To do:
- A) Give each taxonomic rank and its value from the scientific classification in the fish species entry, from Kingdom down to Species.
- B) Translate this sentence from the fish species entry into Spanish: "Labrisomus socorroensis, the Misspelled blenny, is a species of labrisomid blenny endemic to the Revillagigedo Islands where they inhabit rocky areas at depths of from extremely shallow waters to 10 m."

Source extract:
↓
Labrisomus socorroensis
- Conservation status: Vulnerable (IUCN 3.1)

Scientific classification
- Kingdom: Animalia
- Phylum: Chordata
- Class: Actinopterygii
- Order: Blenniiformes
- Family: Labrisomidae
- Genus: Labrisomus
- Species: L. socorroensis
- Binomial name: Labrisomus socorroensis C. Hubbs, 1953
- Synonyms: Labrisomus soccorroensis C. Hubbs, 1953;

= Labrisomus socorroensis =

- Authority: C. Hubbs, 1953
- Conservation status: VU
- Synonyms: Labrisomus soccorroensis C. Hubbs, 1953

Species of fish

Labrisomus socorroensis, the Misspelled blenny, is a species of labrisomid blenny endemic to the Revillagigedo Islands where they inhabit rocky areas at depths of from extremely shallow waters to 10 m.
↑
(Source records)
↓
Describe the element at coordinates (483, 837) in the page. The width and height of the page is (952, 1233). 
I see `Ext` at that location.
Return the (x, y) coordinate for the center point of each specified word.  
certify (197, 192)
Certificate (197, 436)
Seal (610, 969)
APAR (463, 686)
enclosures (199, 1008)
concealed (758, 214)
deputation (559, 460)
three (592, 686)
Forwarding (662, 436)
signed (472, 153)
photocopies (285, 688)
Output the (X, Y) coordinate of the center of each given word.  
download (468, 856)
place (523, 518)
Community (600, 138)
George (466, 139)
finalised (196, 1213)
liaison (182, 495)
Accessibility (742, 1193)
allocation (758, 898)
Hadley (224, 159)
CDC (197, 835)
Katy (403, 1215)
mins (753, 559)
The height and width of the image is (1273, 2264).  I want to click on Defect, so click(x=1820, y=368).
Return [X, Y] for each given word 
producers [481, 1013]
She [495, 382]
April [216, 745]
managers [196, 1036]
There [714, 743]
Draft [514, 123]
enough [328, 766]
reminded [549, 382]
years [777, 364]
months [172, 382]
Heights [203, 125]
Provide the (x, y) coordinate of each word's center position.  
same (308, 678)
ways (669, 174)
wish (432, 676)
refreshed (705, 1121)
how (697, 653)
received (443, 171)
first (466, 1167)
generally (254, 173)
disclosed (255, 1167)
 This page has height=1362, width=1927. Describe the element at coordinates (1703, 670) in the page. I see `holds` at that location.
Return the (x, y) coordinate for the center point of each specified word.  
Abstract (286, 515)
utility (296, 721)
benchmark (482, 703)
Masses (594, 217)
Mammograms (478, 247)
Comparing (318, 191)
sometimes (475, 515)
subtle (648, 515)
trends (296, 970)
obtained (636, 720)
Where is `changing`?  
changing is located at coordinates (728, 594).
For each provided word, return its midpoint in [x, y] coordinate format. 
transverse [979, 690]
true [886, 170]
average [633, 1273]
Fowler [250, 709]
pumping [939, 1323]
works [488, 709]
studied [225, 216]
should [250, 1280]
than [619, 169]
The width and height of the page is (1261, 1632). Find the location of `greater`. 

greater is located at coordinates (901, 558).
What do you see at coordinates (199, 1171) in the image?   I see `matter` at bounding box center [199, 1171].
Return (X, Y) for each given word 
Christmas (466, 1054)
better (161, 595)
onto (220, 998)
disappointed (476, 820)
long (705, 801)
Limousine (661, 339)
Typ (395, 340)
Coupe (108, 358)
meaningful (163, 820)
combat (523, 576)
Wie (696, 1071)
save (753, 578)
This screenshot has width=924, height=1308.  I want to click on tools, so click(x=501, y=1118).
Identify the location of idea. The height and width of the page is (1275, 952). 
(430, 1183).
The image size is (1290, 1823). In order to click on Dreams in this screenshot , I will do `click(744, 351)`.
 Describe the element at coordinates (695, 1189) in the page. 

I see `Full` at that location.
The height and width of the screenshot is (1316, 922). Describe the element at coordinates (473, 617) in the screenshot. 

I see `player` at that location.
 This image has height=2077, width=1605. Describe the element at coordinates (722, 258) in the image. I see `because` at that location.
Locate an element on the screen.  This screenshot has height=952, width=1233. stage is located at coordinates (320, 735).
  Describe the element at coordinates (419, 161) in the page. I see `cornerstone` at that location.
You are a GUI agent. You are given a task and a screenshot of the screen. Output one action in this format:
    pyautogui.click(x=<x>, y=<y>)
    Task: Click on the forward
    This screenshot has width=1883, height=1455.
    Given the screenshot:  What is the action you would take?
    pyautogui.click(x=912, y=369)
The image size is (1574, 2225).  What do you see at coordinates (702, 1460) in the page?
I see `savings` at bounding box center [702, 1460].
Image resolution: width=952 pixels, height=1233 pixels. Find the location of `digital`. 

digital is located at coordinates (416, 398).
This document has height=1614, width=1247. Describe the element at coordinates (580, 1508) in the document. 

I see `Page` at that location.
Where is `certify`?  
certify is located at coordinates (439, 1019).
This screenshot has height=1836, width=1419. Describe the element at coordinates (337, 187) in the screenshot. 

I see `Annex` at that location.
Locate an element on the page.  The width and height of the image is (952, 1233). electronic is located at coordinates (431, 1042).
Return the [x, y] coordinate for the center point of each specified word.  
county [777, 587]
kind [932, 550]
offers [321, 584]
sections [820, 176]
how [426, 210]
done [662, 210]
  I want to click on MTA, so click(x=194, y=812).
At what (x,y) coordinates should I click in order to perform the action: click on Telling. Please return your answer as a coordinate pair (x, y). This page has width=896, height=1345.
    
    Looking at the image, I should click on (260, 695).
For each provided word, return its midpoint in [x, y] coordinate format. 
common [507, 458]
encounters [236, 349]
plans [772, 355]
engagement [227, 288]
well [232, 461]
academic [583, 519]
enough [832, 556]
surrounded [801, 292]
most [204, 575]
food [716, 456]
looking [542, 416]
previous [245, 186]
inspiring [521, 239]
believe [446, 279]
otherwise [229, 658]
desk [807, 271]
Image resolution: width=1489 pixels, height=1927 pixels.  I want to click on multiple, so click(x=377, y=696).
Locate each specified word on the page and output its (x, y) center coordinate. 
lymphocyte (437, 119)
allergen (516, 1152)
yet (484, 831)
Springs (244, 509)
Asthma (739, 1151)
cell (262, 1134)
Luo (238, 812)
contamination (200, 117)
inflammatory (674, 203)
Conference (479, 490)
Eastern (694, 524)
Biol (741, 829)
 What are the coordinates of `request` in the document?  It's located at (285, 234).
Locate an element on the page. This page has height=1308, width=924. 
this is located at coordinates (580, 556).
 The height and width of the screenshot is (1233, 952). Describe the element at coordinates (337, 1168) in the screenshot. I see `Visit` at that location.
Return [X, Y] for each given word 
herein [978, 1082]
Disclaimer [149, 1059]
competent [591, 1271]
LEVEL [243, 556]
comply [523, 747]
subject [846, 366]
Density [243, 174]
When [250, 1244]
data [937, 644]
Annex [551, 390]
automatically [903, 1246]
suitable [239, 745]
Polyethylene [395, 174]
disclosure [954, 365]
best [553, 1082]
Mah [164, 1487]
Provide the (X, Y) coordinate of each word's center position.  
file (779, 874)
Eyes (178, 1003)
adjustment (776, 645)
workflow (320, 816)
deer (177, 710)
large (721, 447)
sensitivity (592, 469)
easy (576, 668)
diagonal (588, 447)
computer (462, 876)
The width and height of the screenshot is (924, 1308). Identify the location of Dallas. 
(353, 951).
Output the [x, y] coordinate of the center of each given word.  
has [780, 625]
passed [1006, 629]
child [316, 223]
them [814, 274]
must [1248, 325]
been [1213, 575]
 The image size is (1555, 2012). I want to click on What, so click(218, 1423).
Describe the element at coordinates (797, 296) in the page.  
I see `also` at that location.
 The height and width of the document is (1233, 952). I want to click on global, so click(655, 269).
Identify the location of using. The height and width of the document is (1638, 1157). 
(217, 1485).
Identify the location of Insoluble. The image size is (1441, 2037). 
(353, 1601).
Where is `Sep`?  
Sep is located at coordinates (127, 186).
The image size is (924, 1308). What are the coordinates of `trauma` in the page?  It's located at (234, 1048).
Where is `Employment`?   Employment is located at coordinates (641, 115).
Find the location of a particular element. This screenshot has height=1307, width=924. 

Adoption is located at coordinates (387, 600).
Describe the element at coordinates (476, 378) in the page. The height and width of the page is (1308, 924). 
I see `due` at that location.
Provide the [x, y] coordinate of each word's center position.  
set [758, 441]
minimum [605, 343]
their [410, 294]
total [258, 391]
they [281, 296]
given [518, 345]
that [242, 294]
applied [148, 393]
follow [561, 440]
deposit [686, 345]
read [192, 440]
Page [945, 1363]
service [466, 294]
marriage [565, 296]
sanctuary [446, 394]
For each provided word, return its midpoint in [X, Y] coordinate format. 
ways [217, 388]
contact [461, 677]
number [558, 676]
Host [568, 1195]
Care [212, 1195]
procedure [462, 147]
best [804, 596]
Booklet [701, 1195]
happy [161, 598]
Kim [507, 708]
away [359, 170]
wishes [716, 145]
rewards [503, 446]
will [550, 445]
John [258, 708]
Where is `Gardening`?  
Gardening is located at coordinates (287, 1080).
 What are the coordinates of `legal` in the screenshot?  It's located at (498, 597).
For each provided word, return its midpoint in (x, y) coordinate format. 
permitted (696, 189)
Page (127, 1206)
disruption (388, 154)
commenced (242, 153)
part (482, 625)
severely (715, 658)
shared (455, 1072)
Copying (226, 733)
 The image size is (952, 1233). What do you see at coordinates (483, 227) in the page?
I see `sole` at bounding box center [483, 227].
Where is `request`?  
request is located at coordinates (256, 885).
↑
Task solutions:
- A)
- Kingdom: Animalia
- Phylum: Chordata
- Class: Actinopterygii
- Order: Blenniiformes
- Family: Labrisomidae
- Genus: Labrisomus
- Species: L. socorroensis

- B) Labrisomus socorroensis, el Misspelled blenny, es una especie de blénido labrisómido endémica de las islas Revillagigedo, donde habitan zonas rocosas a profundidades que van desde aguas extremadamente someras hasta 10 m.